Ancak; Üzerine basa basa yazmaya devam etmek kararlılığı ile;
Hani denir ya.. Aşk ile..
Yaşadığım ülkemde;
Türkiye Cumhuriyet’i bir “ulus” devlettir.
-Egemenlik kayıtsız şartsız milletindir,
-Laik, demokratik, sosyal, hukuk devletidir,
-Kuruluşunun ve kazanımlarının nedeni Atatürk ilke ve inkilaplarına bağlıdır,
-Evrensel insan haklarına bağlı ve saygılıdır.
-Türk milliyetçiliğine bağlı bölünmez bir bütündür.

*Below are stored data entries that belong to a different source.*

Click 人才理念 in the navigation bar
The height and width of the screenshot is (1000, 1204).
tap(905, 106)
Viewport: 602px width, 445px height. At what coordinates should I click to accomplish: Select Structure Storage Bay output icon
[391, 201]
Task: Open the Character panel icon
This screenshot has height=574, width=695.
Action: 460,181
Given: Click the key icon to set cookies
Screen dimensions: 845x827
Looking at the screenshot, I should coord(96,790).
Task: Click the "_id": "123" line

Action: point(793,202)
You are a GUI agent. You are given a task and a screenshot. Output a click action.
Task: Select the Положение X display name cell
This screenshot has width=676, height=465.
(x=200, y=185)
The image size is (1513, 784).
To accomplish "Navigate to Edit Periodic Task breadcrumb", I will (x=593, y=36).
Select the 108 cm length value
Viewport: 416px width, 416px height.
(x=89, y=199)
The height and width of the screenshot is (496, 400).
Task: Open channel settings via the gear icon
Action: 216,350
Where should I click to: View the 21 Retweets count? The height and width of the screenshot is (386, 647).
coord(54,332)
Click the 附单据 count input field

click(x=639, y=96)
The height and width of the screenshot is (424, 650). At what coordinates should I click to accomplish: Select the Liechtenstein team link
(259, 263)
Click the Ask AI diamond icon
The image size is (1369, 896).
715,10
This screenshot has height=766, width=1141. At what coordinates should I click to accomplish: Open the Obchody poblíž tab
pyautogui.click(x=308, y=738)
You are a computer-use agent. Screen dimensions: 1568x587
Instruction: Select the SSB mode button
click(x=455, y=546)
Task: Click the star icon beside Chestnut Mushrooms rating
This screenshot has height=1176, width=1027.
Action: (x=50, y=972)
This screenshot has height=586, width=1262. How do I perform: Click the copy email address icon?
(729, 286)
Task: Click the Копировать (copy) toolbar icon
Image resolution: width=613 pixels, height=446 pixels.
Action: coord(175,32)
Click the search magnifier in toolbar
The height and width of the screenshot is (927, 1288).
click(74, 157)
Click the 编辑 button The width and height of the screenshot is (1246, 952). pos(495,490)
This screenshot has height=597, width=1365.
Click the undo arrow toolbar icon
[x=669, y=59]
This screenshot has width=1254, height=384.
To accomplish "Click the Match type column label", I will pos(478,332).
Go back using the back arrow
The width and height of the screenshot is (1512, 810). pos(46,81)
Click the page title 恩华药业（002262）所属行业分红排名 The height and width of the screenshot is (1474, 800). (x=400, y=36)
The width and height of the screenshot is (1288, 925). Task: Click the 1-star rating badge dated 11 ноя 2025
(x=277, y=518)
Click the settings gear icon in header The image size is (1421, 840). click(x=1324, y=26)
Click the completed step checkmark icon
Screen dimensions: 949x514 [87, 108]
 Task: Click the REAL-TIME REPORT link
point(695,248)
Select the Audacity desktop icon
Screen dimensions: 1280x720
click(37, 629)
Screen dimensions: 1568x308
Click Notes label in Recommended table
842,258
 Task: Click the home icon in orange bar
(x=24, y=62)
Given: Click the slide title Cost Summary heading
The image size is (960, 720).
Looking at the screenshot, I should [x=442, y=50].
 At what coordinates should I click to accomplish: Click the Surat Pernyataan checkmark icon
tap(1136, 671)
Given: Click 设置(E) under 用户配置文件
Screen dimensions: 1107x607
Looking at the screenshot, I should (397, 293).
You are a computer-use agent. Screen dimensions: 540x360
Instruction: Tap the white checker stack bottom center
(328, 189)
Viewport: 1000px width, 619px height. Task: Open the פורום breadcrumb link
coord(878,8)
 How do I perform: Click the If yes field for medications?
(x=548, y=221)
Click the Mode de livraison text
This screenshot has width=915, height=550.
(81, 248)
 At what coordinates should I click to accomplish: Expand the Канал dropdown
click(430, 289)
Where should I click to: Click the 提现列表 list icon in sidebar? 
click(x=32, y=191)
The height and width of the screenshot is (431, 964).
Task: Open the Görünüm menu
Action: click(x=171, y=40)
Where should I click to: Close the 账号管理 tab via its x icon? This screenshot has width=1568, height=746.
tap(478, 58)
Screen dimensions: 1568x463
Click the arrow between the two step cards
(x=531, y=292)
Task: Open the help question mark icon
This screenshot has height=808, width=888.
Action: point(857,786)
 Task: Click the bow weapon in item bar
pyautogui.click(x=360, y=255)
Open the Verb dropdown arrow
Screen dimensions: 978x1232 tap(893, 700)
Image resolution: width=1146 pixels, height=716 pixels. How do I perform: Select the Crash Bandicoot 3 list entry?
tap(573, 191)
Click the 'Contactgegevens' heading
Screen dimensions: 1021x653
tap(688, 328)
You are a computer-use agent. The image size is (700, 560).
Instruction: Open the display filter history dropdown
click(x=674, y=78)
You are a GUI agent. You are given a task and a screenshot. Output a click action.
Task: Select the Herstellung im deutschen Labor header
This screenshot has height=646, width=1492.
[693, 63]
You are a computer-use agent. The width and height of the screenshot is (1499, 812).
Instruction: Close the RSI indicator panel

Bununla beraber; Türkiye Cumhuriyet’inin 4. maddesi aynen şöyle der;
Anayasanın 1. maddesindeki Devletin şeklinin Cumhuriyet olduğu hakkındaki hüküm ile 2. maddesindeki Cumhuriyetin nitelikleri ve 3. maddesindeki hükümleri değiştirilemez ve değiştirilmesi teklif dahi edilemez.
Tüm bu nitelikleri zedelemeye kalkışmak niyet ve hamlelerini barındırmak, hayata geçirmek gayretleri öyle abesle iştigal etmekle falan ifade edilecek kadar olağan ve sıradan olarak anlaşılacak yeltenmeler değildir.
Düpedüz saldırmak, bölmek, parçalamak, ortadan kaldırmak, yok etmek demektir.
Kısası hainliktir. Ancak unutulmamalıdır ki.. hainlerin ameli herkes ve her şeye ihanet etmektir.
Kaldı ki yanlış hesap Bağdat’tan dönmektedir.
Sağlıcakla..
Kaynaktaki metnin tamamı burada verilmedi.